Message-ID: <1422537297.21689.15.camel@edumazet-glaptop2.roam.corp.google.com> (sfid-20150129_141512_103971_1F536019)
Subject: Re: Throughput regression with `tcp: refine TSO autosizing`
From: Eric Dumazet <eric.dumazet@gmail.com>
To: Michal Kazior <michal.kazior@tieto.com>
Cc: linux-wireless <linux-wireless@vger.kernel.org>,
	Network Development <netdev@vger.kernel.org>,
	eyalpe@dev.mellanox.co.il
Date: Thu, 29 Jan 2015 05:14:57 -0800
In-Reply-To: <CA+BoTQkVu23P3EOmY_Q3E1GJnWsyF==Pawz4iPOS_Bq5dvfO5Q@mail.gmail.com>
References: <CA+BoTQkVu23P3EOmY_Q3E1GJnWsyF==Pawz4iPOS_Bq5dvfO5Q@mail.gmail.com>
Content-Type: text/plain; charset="UTF-8"
Mime-Version: 1.0
Sender: linux-wireless-owner@vger.kernel.org

On Thu, 2015-01-29 at 12:48 +0100, Michal Kazior wrote:
> Hi,
> 
> I'm not subscribed to netdev list and I can't find the message-id so I
> can't reply directly to the original thread `BW regression after "tcp:
> refine TSO autosizing"`.
> 
> I've noticed a big TCP performance drop with ath10k
> (drivers/net/wireless/ath/ath10k) on 3.19-rc5. Instead of 500mbps I
> get 250mbps in my testbed.
> 
> After bisecting I ended up at `tcp: refine TSO autosizing`. Reverting
> `tcp: refine TSO autosizing` and `tcp: Do not apply TSO segment limit
> to non-TSO packets` (for conflict free reverts) fixes the problem.
> 
> My testing setup is as follows:
> 
>  a) ath10k AP, github.com/kvalo/ath/tree/master 3.19-rc5, w/ reverts
>  b) ath10k STA connected to (a), github.com/kvalo/ath/tree/master
> 3.19-rc5, w/ reverts
>  c) (b) w/o reverts
> 
> Devices are 3x3 (AP) and 2x2 (Client) and are RF cabled. 11ac@80MHz
> 2x2 has 866mbps modulation rate.

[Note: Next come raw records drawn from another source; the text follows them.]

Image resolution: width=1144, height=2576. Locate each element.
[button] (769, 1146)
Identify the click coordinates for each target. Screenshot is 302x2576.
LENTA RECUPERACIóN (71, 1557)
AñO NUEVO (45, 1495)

In practice this should deliver
> ~700mbps of real UDP traffic.
> 
> Here are some numbers:
> 
> UDP: (b) -> (a): 672mbps
> UDP: (a) -> (b): 687mbps
> TCP: (b) -> (a): 526mbps
> TCP: (a) -> (b): 500mbps
> 
> UDP: (c) -> (a): 669mbps*
> UDP: (a) -> (c): 689mbps*
> TCP: (c) -> (a): 240mbps**
> TCP: (a) -> (c): 490mbps*
> 
> * no changes/within error margin
> ** the performance drop
> 
> I'm using iperf:
>   UDP: iperf -i1 -s -u vs iperf -i1 -c XX -u -B 200M -P5 -t 20
>   TCP: iperf -i1 -s vs iperf -i1 -c XX -P5 -t 20
> 
> Result values were obtained at the receiver side.
> 
> Iperf reports a few frames lost and out-of-order at each UDP test
> start (during first second) but later has no packet loss and no
> out-of-order. This shouldn't have any effect on a TCP session, right?
> 
> The device delivers batched up tx/rx completions (no way to change
> that). I suppose this could be an issue for timing sensitive
> algorithms. Also keep in mind 802.11n and 802.11ac devices have frame
> aggregation windows so there's an inherent extra (and non-uniform)
> latency when compared to, e.g. ethernet devices.
> 
> The driver doesn't have GRO. I have an internal patch which implements
> it. It improves overall TCP traffic (more stable, up to 600mbps TCP
> which is ~100mbps more than without GRO) but the TCP: (c) -> (a)
> performance drop remains unaffected regardless.
> 
> I've tried applying stretch ACK patchset (v2) on both machines and
> re-run the above tests. I got no measurable difference in performance.
> 
> I've also run these tests with iwlwifi 7260 (also a 2x2) as (b) and
> (c). It didn't seem to be affected by the TSO patch at all (it runs at
> ~360mbps of TCP regardless of the TSO patch).
> 
> Any hints/ideas?
> 

Hi Michal

This patch restored original TSQ behavior, because the 1ms worth of data
per flow had totally destroyed TSQ intent.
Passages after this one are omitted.